Gulag adalah riwayat tentang satu insitusi birokrasi di zaman Uni Sovyet, Glavnoe Upravlenie ispravitel’no-trudovykh LAGerei atau Administrasi Utama Kamp Kerja Kolektif (yang kemudian disingkat Gulag). Kantor ini berwenang dan bertanggungjawab terhadap kamp kerja paksa di seluruh wilayah Uni Sovyet, tempat di mana tahanan politik dan para pembangkang terhadap ideologi negara, dipekerjakan melewati kondisi yang mampu dipikul tubuh dan pikiran manusia.

Kamp yang dioperasikan Gulag, tulis Gulag History (www.gulaghistory.org) yang didedikasikan Center for History and New Media, George Mason University, untuk isu ini, ada di seluruh Uni Soviet, tetapi yang terbesar terletak di wilayah geografis dan iklim yang paling ekstrim, dari utara Arktik ke Siberia Timur dan Selatan Asia Tengah. Menjadi tahanan di kamp-kamp Gulag berarti terlibat di berbagai kegiatan ekonomi yang tidak memerlukan keterampilan, manual, dan sangat tidak efisien. Kombinasi dari keadaan itu, yang meliputi kekerasan endemik, iklim yang ekstrim, kerja keras, kekurangan makanan, dan kondisi tidak sehat, menyebabkan angka kematian yang sangat tinggi di antara para pesakitannya.

Kekejaman Gulag terungkap dan membuka mata dunia ketika penulis peraih Nobel Sastra 1970, Aleksandr Isayevich Solzhenitsyn, mempublikasi The Gulag Archipelago (1973–1978). Terdiri dari tiga volume, karya yang sangat mengguncang ini mengubah Gulag dari nama organisasi birokrasi menjadi kata yang identik dengan kekejaman dan kebiadaban.

Setelah kematian Stalin pada 1953, Gulag secara radikal mengurangi kamp dan tahanan yang dikerja-paksakan. Namun institusi ini dan fasilitas-fasilitasnya masih dipelihara dan baru berakhir saat Michail Gorbachev naik ke tampuk pemerintahan, memaklumatkan perestroika dan glasnost, dan mengakhiri era Uni Sovyet yang kini terbagi menjadi puluhan negara yang berdiri sendiri. Tapi Rusia –induk dari Uni Sovyet— belajar dari masa lalu agar tak mengulang ketidak-beradaban yang pernah dipratekkan. Sejak 2009, The Gulag Archipelago menjadi bacaan wajib pelajar sekolah menengah atas di negeri ini.

Para jurnalis di Radar Bolmong bukanlah tahanan politik atau pembangkang ideologi negara dan media ini juga masih berada di wilayah RI yang Pancasilais.
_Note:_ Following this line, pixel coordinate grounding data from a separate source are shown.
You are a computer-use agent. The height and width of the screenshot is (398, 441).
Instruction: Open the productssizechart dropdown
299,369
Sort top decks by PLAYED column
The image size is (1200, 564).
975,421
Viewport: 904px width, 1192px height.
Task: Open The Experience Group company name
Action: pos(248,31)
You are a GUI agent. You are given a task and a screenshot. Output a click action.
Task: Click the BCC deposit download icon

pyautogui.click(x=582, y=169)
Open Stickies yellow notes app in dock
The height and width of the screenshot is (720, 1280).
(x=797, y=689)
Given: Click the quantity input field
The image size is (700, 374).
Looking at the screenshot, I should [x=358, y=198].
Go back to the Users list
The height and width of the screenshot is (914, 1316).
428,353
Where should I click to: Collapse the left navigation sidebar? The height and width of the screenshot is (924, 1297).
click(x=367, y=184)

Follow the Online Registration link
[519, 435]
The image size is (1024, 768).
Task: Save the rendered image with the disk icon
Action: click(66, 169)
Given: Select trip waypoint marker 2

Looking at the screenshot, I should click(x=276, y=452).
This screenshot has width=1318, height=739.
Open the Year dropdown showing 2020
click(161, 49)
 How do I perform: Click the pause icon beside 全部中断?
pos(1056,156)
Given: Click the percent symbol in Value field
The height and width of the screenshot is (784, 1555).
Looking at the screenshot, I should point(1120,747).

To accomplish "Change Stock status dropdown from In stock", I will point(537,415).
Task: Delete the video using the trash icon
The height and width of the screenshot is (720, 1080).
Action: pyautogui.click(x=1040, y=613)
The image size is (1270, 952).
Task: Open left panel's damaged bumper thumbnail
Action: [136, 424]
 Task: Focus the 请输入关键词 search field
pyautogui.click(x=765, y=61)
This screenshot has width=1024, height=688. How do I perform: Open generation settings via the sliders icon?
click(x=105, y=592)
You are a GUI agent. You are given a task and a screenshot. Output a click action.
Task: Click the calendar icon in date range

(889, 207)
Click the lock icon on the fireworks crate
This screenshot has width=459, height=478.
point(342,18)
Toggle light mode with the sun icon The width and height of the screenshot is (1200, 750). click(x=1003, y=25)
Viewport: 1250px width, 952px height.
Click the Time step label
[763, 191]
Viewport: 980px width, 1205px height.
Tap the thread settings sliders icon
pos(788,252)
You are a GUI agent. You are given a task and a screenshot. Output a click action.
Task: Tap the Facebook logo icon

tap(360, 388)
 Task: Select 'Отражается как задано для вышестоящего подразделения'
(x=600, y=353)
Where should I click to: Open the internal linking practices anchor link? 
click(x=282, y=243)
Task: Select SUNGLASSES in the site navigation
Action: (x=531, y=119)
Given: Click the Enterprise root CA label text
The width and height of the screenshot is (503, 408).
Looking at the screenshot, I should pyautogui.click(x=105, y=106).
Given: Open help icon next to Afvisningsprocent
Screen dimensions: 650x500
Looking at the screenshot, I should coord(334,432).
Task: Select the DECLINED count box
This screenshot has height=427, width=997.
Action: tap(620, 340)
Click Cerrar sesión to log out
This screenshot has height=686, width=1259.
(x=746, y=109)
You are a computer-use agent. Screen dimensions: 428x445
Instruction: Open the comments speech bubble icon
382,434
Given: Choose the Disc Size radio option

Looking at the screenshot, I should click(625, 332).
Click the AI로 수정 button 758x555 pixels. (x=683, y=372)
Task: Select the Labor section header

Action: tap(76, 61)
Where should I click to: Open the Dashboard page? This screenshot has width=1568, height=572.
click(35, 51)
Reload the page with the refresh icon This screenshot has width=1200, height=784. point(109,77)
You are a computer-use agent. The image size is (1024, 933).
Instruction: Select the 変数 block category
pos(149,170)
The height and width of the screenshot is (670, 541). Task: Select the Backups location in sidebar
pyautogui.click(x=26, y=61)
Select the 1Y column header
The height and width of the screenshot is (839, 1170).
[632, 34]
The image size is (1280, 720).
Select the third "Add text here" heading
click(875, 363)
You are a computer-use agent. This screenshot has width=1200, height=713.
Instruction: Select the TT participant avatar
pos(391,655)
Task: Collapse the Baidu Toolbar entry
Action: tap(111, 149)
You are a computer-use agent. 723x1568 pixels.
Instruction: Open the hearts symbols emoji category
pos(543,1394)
Kalau mereka bersedia diperlakukan lebih buruk dari pesakitan Gulag, saya hanya bisa bersimpati. Itu urusan rumah tangga Radar Bolmong, termasuk Pemred-nya yang karena cuma mampu mengurusi pemasaran koran, tentu belum pernah tahu apa itu Gulag, kekejam, dan kebiadaban yang menyertainya.

Urusan saya, sebagaimana pembaca yang lain, adalah media dan para pewartanya bekerja independen, profesional, kompeten, kredibel, dan etis, hingga apa yang ditulis dan disajikan adalah fakta-fakta yang dapat dipertanggungjawaban. Kalau toh ada media yang memang memilih menjadi koran ‘’bbi’’ dan ‘’bbk’’, saya yakin pembaca juga tidak keberatan. Tapi demi etika dan transparansi (yang selalu gigih dijadikan senjata oleh para wartawan dalam melaksanakan tugasnya), maka umumkan secara terbuka: ‘’Koran ini adalah media ‘bbi’ dan ‘bbk’. Harap dimaklumi dan dimengerti.’’

Di luar itu, bagi saya pribadi, ada urusan lain yang berada di atas segala kepentingan, yakni terus memburu penista nama kakek buyut sampai kemana pun.***

Singkatan dan Istilah yang Digunakan:

bbi: berita bayar iklan; bbk: berita bayar koran; BBM: BlackBerry Messenger; Pemred: Pemimpin Redaksi; RI: Republik Indonesia; SDM: Sumber Daya Manusia; dan SMS: Short Message.